### Exercise aim
Reproduce exactly, and only, the lines below from the one containing "Instruction: Open the File menu" through the one containing "Given: Click Add 3rd party stores arrow icon".

### Exercise material
<<<<

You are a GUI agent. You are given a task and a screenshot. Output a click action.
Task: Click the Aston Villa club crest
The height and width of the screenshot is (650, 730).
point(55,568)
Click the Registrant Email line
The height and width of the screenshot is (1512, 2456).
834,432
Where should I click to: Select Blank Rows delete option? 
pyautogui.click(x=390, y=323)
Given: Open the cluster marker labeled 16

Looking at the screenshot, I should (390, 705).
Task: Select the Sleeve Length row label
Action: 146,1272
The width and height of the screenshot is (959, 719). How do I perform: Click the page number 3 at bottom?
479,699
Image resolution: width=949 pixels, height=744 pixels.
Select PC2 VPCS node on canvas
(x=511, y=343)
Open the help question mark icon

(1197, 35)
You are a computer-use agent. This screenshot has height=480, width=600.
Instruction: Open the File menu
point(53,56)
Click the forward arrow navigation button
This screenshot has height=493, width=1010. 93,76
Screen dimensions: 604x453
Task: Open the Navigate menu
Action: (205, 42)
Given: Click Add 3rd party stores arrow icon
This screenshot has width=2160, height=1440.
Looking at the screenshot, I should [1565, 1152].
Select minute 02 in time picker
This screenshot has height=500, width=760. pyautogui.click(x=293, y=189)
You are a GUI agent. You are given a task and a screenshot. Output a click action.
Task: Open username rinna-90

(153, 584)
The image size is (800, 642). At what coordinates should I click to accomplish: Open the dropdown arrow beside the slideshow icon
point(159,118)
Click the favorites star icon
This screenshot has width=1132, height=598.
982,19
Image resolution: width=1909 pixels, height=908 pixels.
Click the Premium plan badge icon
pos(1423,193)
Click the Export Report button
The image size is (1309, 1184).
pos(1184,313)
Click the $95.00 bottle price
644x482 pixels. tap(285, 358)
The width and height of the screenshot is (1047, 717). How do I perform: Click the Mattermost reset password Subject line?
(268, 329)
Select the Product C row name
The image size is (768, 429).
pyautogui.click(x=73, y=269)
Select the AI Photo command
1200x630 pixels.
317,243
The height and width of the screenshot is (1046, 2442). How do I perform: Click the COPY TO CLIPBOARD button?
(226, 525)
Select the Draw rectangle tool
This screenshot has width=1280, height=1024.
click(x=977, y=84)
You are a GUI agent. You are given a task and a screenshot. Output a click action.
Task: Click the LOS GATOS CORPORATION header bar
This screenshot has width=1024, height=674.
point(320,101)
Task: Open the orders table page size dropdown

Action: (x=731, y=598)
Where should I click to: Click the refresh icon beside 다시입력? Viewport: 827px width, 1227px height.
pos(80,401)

>>>>

### Completed exercise
Instruction: Open the File menu
point(53,56)
Click the forward arrow navigation button
This screenshot has height=493, width=1010. 93,76
Screen dimensions: 604x453
Task: Open the Navigate menu
Action: (205, 42)
Given: Click Add 3rd party stores arrow icon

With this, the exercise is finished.